Der „runde Ort“ (locus rotundus) aus dem 12. Jahrhundert ist als „Stadt des Weißweins“ bekannt und schmiegt sich mit seinen weiß getünchten Häusern um einen weiteren Hügel im Itria-Tal herum und hinauf. Er lädt zum Bummeln durch die konzentrisch und strahlenförmig angelegten Gassen ein, wobei zwei als Aussichtspunkte dienende liebevoll gepflegte Parks und ein jährlicher Wettbewerb um den schönsten Balkon der Stadt für einen besonders malerischen Eindruck sorgen. Wie schon in Cisternino stellt der Ort als solche bereits das touristische Ziel dar, denn außer den beeindruckenden Stadttoren und einigen kleinen Kirchen gibt es keine wirklichen Höhepunkte.
Wer sich einen besonders guten Tropfen gönnen möchte, sollte in eins der kleinen Restaurants einkehren oder sich ein Fläschchen mit nach Hause nehmen, denn der um Locorotondo hergestellte Weißwein „Bianco Locorotondo“ mit dem DOC-Prädikat (Denominazione di origine controllata) zählt zu den besten Weinen Apuliens. Für das leibliche Wohl sorgt jedoch nicht nur der Wein sondern auch eine krümelig hergestellte Pasta mit Schnittlauch und Pecorino-Käse namens „Tridde“, die traditionell in Truthahnbrühe genossen wird.


Wer also in der Nähe von Ostuni weilt und ein paar Nachmittagsstunden für eine Ausfahrt ins von Trullibauten und Trockensteinmauern durchzogene Itria-Tal nutzen möchte, sollte sich den Besuch von Locorotondo nicht entgehen lassen.

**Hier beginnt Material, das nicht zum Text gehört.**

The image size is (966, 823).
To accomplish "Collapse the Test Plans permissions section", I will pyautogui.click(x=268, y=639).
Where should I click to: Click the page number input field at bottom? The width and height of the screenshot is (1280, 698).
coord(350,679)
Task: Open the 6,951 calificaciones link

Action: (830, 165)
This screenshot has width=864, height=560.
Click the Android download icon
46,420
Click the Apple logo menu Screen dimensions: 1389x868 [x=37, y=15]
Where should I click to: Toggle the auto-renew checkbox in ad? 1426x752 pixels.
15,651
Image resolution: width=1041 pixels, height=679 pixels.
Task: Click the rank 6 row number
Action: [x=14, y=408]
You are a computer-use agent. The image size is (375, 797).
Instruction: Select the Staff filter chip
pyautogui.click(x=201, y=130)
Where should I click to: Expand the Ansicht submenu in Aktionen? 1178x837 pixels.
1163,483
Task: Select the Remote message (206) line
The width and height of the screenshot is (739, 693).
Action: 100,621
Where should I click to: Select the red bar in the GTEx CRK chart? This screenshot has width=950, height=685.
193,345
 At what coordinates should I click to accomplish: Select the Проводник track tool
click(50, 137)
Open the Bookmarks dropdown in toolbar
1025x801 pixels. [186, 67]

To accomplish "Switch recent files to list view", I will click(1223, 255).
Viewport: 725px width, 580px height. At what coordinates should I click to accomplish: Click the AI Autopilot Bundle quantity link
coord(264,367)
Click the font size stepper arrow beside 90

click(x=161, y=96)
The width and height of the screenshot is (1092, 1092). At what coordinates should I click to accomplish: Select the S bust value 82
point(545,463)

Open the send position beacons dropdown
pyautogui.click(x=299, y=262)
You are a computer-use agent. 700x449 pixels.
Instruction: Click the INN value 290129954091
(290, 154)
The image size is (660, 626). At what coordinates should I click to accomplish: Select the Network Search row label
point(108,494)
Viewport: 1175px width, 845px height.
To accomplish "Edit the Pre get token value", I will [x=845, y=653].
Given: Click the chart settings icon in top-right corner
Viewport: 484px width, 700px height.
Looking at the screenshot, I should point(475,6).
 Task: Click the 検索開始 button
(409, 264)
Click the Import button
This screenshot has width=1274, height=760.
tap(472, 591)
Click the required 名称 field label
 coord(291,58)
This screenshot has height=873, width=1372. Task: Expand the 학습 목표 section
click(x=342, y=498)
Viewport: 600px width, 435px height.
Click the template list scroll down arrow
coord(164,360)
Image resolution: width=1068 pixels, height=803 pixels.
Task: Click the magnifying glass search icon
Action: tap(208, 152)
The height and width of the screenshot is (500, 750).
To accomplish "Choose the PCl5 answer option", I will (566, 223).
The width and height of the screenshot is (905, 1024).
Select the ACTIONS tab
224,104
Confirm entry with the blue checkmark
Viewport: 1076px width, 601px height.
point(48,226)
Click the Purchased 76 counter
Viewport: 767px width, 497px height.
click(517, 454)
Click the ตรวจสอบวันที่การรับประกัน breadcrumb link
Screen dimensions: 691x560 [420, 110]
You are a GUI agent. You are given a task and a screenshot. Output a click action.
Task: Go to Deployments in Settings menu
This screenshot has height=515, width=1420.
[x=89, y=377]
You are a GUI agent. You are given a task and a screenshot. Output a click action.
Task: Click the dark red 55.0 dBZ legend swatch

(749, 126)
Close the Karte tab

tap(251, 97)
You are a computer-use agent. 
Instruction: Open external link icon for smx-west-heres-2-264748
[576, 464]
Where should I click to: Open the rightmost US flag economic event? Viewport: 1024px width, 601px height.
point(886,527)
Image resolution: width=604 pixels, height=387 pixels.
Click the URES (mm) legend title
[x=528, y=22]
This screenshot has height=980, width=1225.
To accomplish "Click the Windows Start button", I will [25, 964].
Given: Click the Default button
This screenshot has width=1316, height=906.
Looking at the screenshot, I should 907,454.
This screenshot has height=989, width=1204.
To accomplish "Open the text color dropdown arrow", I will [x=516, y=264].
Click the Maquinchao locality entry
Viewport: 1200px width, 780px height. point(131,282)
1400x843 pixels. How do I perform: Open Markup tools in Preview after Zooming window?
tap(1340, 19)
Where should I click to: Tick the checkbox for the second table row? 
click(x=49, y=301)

Praktische Tipps für deinen Besuch in Locorotondo
Lage:
Locorotondo, der „runde Ort“ (locus rotundus), liegt im Itria-Tal, nur etwa 10 Autominuten von Cisternino entfernt. Die Stadt ist berühmt für ihre weiß getünchten Häuser, die sich konzentrisch um einen Hügel schmiegen, und den malerischen Blick auf die umliegenden Trulli und Olivenhaine.
Anreise:
Von Ostuni oder Cisternino erreichst du Locorotondo über die SP3 in wenigen Minuten. Parkplätze gibt es meist am Stadtrand; die Altstadtgassen sind eng und nur bedingt für Autos geeignet.
Beste Reisezeit:
Frühling und Herbst sind ideal für einen Besuch, wenn das Wetter mild ist und die Gassen weniger belebt. Im Sommer zeigt sich Locorotondo besonders fotogen, allerdings kann es sehr heiß werden.
Kulinarischer Tipp:
Probier unbedingt den lokalen Weißwein „Bianco Locorotondo“ (DOC), entweder in einem der kleinen Restaurants oder als Fläschchen zum Mitnehmen. Auch die traditionelle Pasta „Tridde“ mit Schnittlauch und Pecorino, serviert in Truthahnbrühe, ist ein absolutes Muss für Genießer.
Zeitbedarf:
Für einen gemütlichen Bummel durch die Altstadt, die beiden Aussichtspunkte und die Stadttore reichen 2–3 Stunden. Wer gerne verweilt, kann den Nachmittag ausdehnen, um den Wein zu genießen und die malerischen Gassen zu erkunden.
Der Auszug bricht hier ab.